(Records supplied)
Content starts
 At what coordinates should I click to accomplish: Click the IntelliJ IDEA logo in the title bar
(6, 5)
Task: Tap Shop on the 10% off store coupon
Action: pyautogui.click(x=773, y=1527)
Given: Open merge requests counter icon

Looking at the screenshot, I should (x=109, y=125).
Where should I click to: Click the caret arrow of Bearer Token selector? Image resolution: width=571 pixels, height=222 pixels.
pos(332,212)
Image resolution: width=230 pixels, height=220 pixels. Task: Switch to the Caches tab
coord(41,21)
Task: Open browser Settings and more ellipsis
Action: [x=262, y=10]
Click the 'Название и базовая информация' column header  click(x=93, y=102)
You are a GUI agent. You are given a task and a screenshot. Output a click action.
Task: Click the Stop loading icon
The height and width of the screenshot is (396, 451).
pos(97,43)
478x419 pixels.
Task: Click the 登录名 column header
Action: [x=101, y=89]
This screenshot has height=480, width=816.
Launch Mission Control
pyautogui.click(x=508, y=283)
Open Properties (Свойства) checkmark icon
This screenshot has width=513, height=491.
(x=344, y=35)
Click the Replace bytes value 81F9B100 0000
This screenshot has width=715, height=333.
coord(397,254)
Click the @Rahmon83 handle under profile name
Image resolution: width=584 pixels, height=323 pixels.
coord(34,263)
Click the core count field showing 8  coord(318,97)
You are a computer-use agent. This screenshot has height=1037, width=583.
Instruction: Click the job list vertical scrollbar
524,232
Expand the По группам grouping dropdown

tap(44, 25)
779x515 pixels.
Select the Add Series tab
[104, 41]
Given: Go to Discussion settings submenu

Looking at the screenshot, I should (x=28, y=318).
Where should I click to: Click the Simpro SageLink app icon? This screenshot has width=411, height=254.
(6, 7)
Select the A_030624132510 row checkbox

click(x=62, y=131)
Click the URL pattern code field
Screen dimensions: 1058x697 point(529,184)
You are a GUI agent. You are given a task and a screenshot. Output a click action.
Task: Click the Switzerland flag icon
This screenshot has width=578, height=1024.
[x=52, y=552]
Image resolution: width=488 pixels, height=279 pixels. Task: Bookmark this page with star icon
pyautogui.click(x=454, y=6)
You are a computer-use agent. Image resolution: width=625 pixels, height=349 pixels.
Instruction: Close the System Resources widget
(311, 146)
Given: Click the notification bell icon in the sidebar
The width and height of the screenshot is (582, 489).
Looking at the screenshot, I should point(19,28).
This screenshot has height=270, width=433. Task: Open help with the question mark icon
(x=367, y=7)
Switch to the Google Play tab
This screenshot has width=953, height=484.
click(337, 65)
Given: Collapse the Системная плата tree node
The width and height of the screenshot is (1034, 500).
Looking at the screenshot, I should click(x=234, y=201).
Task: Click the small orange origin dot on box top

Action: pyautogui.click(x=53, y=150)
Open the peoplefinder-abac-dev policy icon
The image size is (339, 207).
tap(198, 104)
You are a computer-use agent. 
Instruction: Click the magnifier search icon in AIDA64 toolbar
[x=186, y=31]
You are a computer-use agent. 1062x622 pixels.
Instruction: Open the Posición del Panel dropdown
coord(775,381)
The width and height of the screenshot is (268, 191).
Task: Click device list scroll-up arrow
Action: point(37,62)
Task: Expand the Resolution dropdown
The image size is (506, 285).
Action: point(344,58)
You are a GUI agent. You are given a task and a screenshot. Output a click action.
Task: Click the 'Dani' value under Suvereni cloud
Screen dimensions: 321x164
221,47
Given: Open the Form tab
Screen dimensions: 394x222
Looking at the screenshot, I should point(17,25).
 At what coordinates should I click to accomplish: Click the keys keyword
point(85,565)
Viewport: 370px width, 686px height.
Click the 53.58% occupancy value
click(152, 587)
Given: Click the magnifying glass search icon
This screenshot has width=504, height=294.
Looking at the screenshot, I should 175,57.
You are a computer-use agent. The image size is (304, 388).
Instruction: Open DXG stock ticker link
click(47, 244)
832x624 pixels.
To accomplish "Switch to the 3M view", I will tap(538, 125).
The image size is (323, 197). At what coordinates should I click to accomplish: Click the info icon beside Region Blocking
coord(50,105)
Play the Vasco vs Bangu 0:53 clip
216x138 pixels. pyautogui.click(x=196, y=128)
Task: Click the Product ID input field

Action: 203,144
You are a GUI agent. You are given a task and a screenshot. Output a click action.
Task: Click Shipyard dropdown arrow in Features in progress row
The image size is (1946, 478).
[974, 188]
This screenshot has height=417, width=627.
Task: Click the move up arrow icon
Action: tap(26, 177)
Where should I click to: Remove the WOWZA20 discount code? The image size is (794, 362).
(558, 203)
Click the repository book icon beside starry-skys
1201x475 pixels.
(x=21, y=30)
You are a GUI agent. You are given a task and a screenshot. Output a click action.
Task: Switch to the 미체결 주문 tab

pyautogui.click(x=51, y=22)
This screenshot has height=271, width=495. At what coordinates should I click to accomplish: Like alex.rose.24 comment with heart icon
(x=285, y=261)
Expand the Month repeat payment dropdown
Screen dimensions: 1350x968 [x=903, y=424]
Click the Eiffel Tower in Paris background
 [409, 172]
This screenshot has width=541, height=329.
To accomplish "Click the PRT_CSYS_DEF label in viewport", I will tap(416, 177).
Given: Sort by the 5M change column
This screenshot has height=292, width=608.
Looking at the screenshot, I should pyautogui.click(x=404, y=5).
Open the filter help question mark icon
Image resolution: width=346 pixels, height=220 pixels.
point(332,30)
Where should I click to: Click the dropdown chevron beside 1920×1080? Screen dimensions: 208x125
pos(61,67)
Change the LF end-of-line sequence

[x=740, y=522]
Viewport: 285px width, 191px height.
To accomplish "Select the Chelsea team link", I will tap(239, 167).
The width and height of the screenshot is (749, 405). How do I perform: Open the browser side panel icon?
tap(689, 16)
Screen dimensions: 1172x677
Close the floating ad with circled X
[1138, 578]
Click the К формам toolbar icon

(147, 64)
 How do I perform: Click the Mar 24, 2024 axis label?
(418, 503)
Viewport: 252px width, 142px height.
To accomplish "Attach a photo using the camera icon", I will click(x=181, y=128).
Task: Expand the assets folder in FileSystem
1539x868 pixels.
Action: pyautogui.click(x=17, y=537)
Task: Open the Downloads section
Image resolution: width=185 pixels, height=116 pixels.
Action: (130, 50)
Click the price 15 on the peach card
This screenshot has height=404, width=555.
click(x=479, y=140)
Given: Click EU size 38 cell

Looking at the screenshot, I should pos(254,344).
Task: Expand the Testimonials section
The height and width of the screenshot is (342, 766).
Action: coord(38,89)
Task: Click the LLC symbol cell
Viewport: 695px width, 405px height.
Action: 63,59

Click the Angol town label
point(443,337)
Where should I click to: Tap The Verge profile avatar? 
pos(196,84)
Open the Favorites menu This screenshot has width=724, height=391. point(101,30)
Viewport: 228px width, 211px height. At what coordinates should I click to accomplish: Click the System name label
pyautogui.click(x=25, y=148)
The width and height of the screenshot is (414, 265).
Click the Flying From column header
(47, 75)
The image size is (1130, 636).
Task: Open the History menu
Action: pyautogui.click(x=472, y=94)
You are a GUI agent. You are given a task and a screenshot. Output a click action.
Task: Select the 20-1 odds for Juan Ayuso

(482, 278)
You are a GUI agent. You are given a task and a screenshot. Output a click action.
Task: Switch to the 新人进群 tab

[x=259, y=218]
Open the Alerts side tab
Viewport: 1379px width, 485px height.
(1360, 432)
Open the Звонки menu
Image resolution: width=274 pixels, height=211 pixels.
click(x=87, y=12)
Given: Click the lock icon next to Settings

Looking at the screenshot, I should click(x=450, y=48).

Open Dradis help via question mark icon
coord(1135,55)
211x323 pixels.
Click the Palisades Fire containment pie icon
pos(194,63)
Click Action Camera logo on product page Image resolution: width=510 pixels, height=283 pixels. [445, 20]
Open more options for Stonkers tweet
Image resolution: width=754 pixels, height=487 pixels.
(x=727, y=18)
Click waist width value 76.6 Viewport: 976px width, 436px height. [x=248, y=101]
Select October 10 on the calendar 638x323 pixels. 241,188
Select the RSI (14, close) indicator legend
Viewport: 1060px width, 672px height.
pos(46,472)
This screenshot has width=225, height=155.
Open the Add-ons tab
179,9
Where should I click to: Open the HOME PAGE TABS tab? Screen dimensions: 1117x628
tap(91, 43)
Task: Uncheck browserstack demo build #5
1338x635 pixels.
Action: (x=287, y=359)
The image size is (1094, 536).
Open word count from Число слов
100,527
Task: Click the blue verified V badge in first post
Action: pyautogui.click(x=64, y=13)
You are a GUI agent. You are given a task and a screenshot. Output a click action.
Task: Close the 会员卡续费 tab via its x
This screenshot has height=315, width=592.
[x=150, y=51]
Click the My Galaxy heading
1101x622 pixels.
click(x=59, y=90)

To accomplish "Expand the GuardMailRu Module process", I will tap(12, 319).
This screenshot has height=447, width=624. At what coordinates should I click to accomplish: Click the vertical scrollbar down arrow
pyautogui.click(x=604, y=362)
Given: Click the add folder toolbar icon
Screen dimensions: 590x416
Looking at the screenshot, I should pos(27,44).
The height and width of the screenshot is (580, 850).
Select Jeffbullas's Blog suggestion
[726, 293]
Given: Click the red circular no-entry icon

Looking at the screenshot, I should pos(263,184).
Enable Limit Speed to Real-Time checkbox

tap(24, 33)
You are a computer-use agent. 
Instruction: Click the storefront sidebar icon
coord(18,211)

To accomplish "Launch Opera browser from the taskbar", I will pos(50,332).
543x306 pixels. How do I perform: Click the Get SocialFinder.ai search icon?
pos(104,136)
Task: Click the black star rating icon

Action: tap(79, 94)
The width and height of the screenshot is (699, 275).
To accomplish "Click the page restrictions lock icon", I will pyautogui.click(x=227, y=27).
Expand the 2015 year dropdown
Content ends
If a line in the records above includes the string "will", copy it.

(Solution to this task)
To accomplish "Switch to the 3M view", I will tap(538, 125).
To accomplish "Click the PRT_CSYS_DEF label in viewport", I will tap(416, 177).
To accomplish "Select the Chelsea team link", I will tap(239, 167).
To accomplish "Attach a photo using the camera icon", I will click(x=181, y=128).
To accomplish "Expand the GuardMailRu Module process", I will tap(12, 319).
To accomplish "Launch Opera browser from the taskbar", I will pos(50,332).
To accomplish "Click the page restrictions lock icon", I will pyautogui.click(x=227, y=27).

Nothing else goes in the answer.